• GIVEN REQUEST: Format the data below as a numbered list, starting at the line that contains "Stat 88 chapter on distributions (577, 260)" and ending at the line that contains "شیوه های پرداخت (246, 1671)". Skip blank lines, and leave the pictures out.

Some data
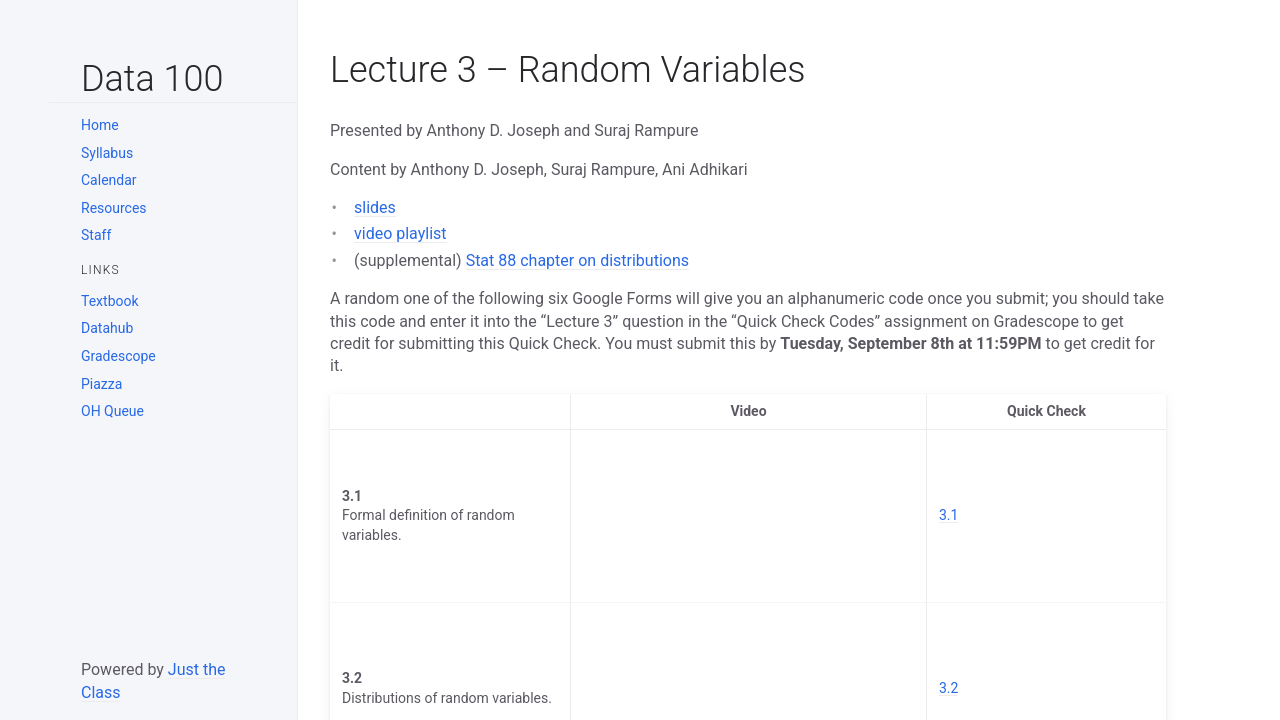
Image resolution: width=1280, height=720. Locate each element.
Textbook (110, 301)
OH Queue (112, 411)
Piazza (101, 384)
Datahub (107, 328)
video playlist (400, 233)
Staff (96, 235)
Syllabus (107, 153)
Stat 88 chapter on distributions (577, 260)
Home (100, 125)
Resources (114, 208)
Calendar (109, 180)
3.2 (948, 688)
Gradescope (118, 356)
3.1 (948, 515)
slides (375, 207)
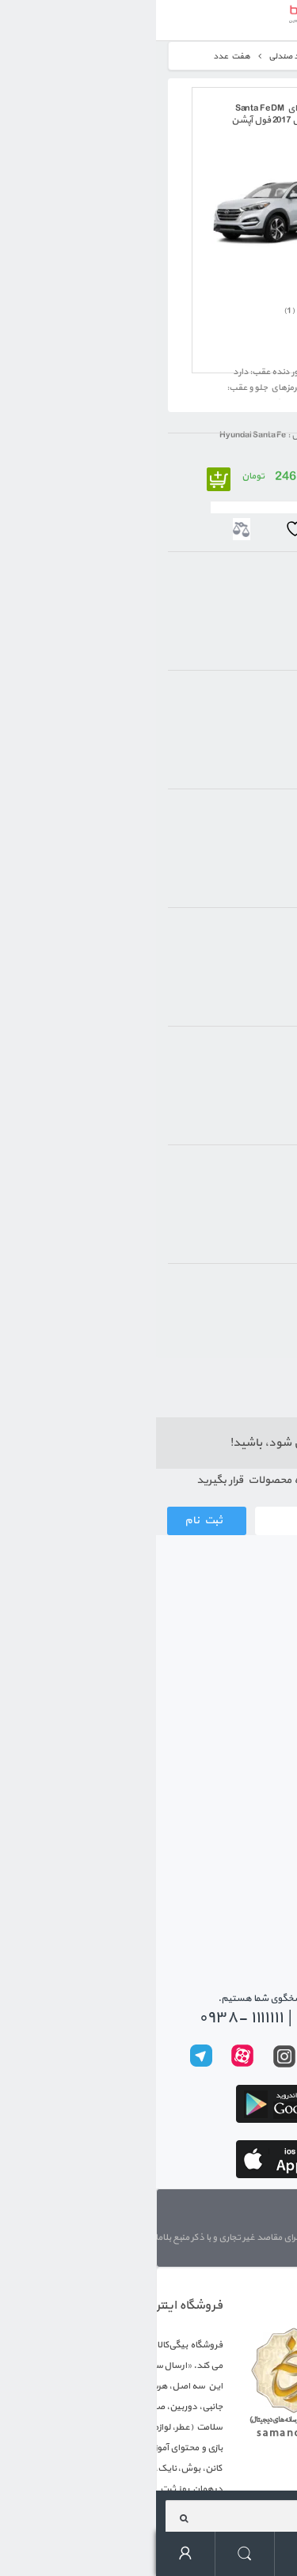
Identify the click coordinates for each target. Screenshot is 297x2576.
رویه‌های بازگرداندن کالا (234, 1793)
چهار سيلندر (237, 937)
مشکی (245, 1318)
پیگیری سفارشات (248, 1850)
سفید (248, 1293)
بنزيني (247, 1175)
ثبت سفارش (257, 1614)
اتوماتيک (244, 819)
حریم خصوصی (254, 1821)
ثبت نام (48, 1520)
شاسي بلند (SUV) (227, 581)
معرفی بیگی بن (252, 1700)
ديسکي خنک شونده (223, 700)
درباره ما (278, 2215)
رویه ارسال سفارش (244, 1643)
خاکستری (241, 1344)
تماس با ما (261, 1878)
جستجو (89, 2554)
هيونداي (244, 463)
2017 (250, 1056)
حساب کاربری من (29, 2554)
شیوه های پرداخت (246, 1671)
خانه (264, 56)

--

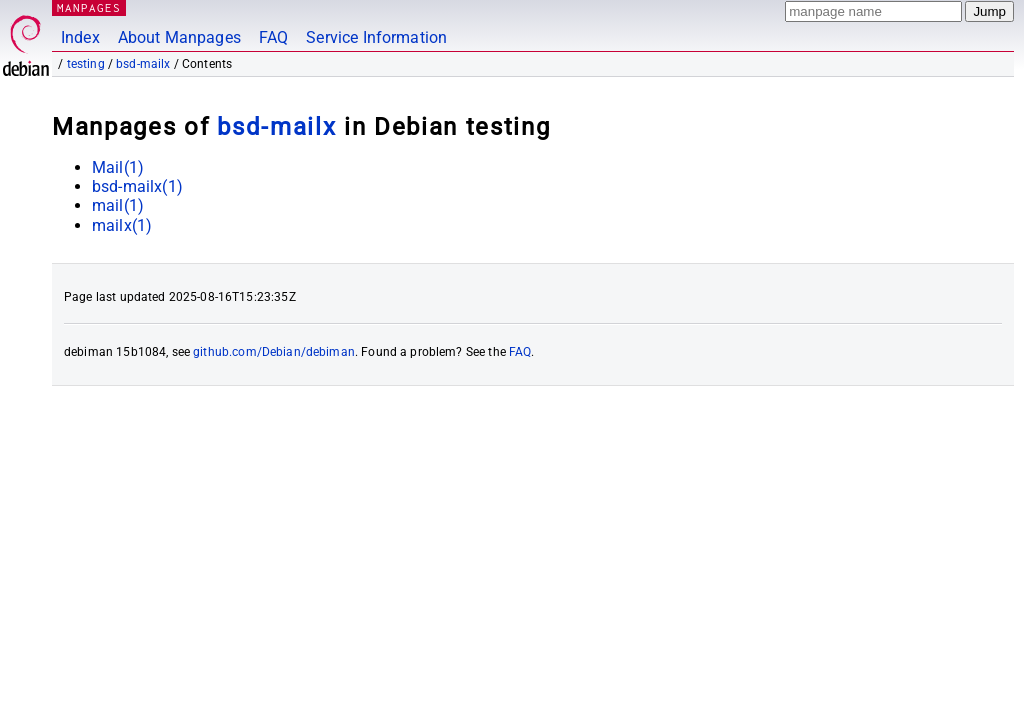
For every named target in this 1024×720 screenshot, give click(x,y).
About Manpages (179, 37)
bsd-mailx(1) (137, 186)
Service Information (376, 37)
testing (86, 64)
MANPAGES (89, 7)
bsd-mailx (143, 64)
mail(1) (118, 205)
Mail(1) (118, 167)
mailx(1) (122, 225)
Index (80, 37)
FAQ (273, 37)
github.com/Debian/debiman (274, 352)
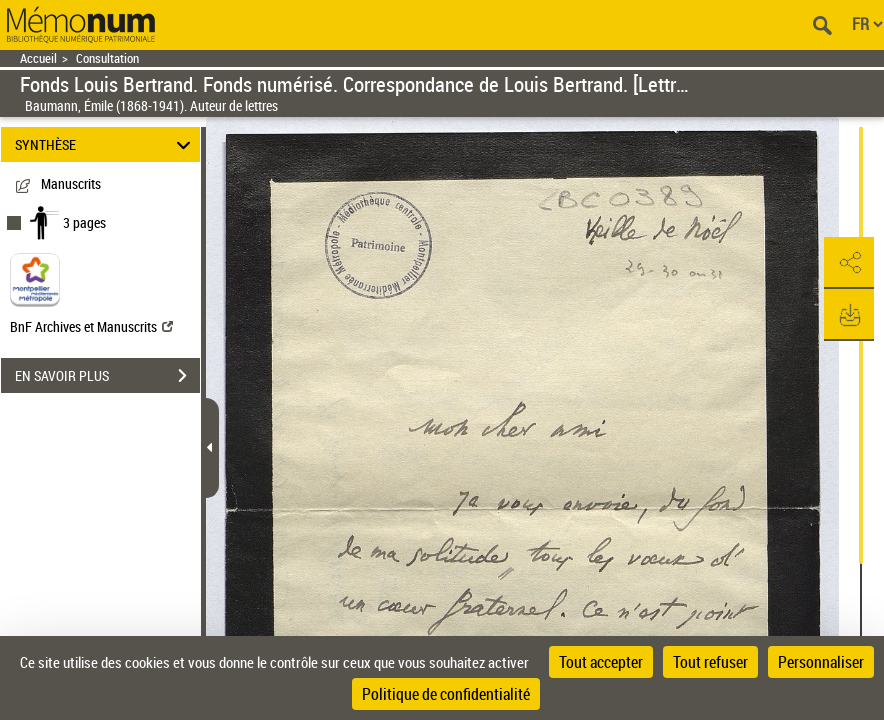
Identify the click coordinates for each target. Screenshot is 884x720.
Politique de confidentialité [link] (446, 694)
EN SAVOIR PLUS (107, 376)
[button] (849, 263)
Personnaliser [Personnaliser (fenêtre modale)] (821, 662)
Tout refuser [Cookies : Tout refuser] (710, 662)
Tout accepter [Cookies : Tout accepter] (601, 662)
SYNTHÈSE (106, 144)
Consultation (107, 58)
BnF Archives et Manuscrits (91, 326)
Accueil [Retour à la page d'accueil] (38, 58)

==

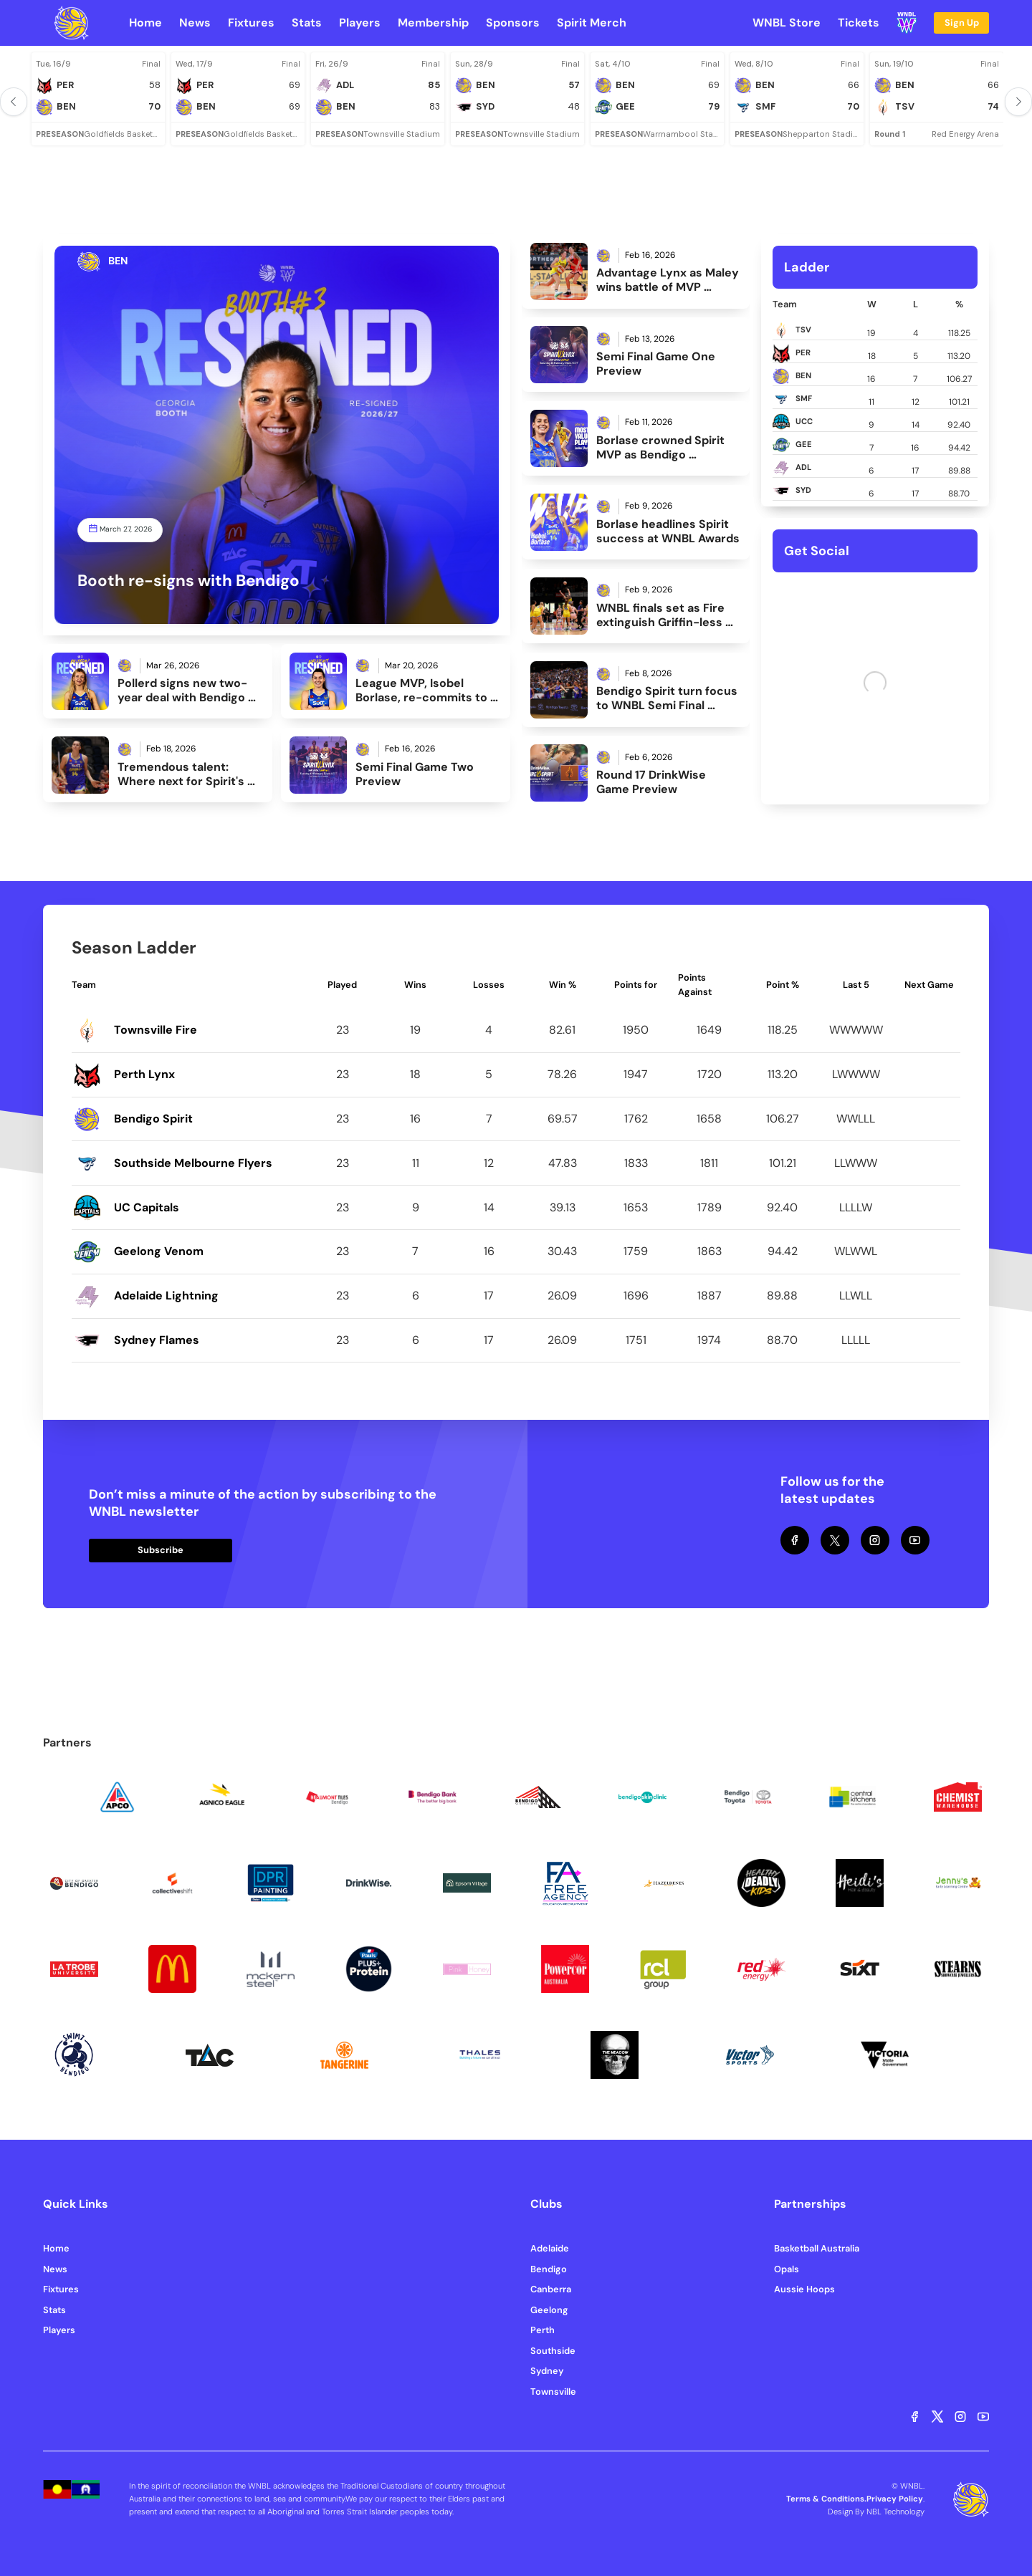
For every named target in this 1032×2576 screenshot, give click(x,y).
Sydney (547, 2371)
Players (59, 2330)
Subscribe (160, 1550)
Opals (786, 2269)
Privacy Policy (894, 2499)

• PROBLEM SOLUTION:
1. Stat 88 chapter on distributions (577, 260)
2. Home (100, 125)
3. Resources (114, 208)
4. Calendar (109, 180)
5. 3.2 (948, 688)
6. Gradescope (118, 356)
7. 3.1 (948, 515)
8. slides (375, 207)
9. Identify the click coordinates for each target. Screenshot is 297x2576.
10. رویه‌های بازگرداندن کالا (234, 1793)
11. چهار سيلندر (237, 937)
12. مشکی (245, 1318)
13. پیگیری سفارشات (248, 1850)
14. سفید (248, 1293)
15. بنزيني (247, 1175)
16. ثبت سفارش (257, 1614)
17. اتوماتيک (244, 819)
18. حریم خصوصی (254, 1821)
19. ثبت نام (48, 1520)
20. شاسي بلند (SUV) (227, 581)
21. معرفی بیگی بن (252, 1700)
22. ديسکي خنک شونده (223, 700)
23. درباره ما (278, 2215)
24. رویه ارسال سفارش (244, 1643)
25. خاکستری (241, 1344)
26. تماس با ما (261, 1878)
27. جستجو (89, 2554)
28. هيونداي (244, 463)
29. 2017 (250, 1056)
30. حساب کاربری من (29, 2554)
31. شیوه های پرداخت (246, 1671)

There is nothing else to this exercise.